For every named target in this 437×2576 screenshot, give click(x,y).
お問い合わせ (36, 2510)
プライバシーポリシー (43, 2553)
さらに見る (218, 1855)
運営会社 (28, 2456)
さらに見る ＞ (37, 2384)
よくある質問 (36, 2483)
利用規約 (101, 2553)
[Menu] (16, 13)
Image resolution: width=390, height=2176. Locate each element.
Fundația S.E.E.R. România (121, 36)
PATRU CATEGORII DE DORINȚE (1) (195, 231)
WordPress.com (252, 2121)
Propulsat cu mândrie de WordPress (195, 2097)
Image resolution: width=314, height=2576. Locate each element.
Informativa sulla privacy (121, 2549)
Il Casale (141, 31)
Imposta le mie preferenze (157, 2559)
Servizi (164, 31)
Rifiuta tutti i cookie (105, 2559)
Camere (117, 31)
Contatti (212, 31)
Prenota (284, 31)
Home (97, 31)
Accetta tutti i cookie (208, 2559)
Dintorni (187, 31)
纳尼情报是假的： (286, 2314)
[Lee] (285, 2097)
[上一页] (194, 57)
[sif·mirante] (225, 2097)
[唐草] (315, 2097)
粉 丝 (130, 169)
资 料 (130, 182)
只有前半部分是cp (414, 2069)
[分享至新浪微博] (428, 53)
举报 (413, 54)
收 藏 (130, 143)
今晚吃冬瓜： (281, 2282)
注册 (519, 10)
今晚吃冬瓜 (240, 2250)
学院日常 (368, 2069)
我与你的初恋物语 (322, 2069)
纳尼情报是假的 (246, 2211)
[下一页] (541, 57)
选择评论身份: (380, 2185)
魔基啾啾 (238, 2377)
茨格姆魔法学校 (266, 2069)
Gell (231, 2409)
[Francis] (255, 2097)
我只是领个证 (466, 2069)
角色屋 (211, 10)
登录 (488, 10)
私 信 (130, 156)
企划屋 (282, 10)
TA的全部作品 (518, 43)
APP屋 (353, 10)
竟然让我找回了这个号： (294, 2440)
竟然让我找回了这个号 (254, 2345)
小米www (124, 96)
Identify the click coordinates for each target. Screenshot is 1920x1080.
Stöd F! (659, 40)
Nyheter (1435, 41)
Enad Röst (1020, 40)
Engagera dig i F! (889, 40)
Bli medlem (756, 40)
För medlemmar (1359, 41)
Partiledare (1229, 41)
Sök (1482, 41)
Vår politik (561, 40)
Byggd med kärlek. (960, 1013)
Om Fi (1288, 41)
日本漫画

• • • •

» **Work required**: Type out the whole listing above again, exactly as it stands.

» **Answer area**:
For every named target in this 437×2576 screenshot, give click(x,y).
お問い合わせ (36, 2510)
プライバシーポリシー (43, 2553)
さらに見る (218, 1855)
運営会社 (28, 2456)
さらに見る ＞ (37, 2384)
よくある質問 (36, 2483)
利用規約 (101, 2553)
[Menu] (16, 13)
Image resolution: width=390, height=2176. Locate each element.
Fundația S.E.E.R. România (121, 36)
PATRU CATEGORII DE DORINȚE (1) (195, 231)
WordPress.com (252, 2121)
Propulsat cu mândrie de WordPress (195, 2097)
Image resolution: width=314, height=2576. Locate each element.
Informativa sulla privacy (121, 2549)
Il Casale (141, 31)
Imposta le mie preferenze (157, 2559)
Servizi (164, 31)
Rifiuta tutti i cookie (105, 2559)
Camere (117, 31)
Contatti (212, 31)
Prenota (284, 31)
Home (97, 31)
Accetta tutti i cookie (208, 2559)
Dintorni (187, 31)
纳尼情报是假的： (286, 2314)
[Lee] (285, 2097)
[上一页] (194, 57)
[sif·mirante] (225, 2097)
[唐草] (315, 2097)
粉 丝 (130, 169)
资 料 (130, 182)
只有前半部分是cp (414, 2069)
[分享至新浪微博] (428, 53)
举报 (413, 54)
收 藏 (130, 143)
今晚吃冬瓜： (281, 2282)
注册 (519, 10)
今晚吃冬瓜 (240, 2250)
学院日常 (368, 2069)
我与你的初恋物语 (322, 2069)
纳尼情报是假的 (246, 2211)
[下一页] (541, 57)
选择评论身份: (380, 2185)
魔基啾啾 (238, 2377)
茨格姆魔法学校 (266, 2069)
Gell (231, 2409)
[Francis] (255, 2097)
我只是领个证 (466, 2069)
角色屋 (211, 10)
登录 (488, 10)
私 信 (130, 156)
企划屋 (282, 10)
TA的全部作品 (518, 43)
APP屋 (353, 10)
竟然让我找回了这个号： (294, 2440)
竟然让我找回了这个号 (254, 2345)
小米www (124, 96)
Identify the click coordinates for each target. Screenshot is 1920x1080.
Stöd F! (659, 40)
Nyheter (1435, 41)
Enad Röst (1020, 40)
Engagera dig i F! (889, 40)
Bli medlem (756, 40)
För medlemmar (1359, 41)
Partiledare (1229, 41)
Sök (1482, 41)
Vår politik (561, 40)
Byggd med kärlek. (960, 1013)
Om Fi (1288, 41)
日本漫画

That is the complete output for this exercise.